Count the lines in the records below that contain the string "Toggle", treating uppercase and lowercase letters as different, and reply with only that number.

=======

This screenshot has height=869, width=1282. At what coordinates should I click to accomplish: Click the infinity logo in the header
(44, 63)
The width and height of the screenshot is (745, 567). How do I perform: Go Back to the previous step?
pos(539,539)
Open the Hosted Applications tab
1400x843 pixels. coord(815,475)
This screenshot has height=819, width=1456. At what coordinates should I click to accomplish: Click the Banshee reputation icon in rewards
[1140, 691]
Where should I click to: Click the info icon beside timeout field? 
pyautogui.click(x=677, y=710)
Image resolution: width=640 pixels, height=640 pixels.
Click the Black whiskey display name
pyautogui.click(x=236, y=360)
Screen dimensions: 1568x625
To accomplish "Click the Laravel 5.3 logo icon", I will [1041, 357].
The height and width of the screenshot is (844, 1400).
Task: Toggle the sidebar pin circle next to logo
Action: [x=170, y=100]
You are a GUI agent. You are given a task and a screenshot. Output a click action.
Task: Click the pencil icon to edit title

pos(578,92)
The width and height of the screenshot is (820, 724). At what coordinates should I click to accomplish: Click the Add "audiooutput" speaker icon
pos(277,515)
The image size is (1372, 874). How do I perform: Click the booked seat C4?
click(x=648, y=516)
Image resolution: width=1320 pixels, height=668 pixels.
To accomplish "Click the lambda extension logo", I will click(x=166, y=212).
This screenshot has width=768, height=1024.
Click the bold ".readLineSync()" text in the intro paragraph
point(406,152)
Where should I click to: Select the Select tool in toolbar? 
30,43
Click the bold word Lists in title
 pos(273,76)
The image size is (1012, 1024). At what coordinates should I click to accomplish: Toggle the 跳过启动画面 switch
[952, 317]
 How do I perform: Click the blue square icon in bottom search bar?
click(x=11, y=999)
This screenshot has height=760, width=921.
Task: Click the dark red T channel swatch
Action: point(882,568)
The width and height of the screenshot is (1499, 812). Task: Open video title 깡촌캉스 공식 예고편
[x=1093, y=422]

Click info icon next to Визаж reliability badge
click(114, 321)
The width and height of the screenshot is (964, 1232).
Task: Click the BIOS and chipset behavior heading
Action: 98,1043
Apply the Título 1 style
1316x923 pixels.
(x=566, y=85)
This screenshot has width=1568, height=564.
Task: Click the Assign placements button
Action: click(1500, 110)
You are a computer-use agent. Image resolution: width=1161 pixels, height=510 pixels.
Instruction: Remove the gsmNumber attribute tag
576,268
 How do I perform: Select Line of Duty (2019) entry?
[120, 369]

=======

# Output for this task
2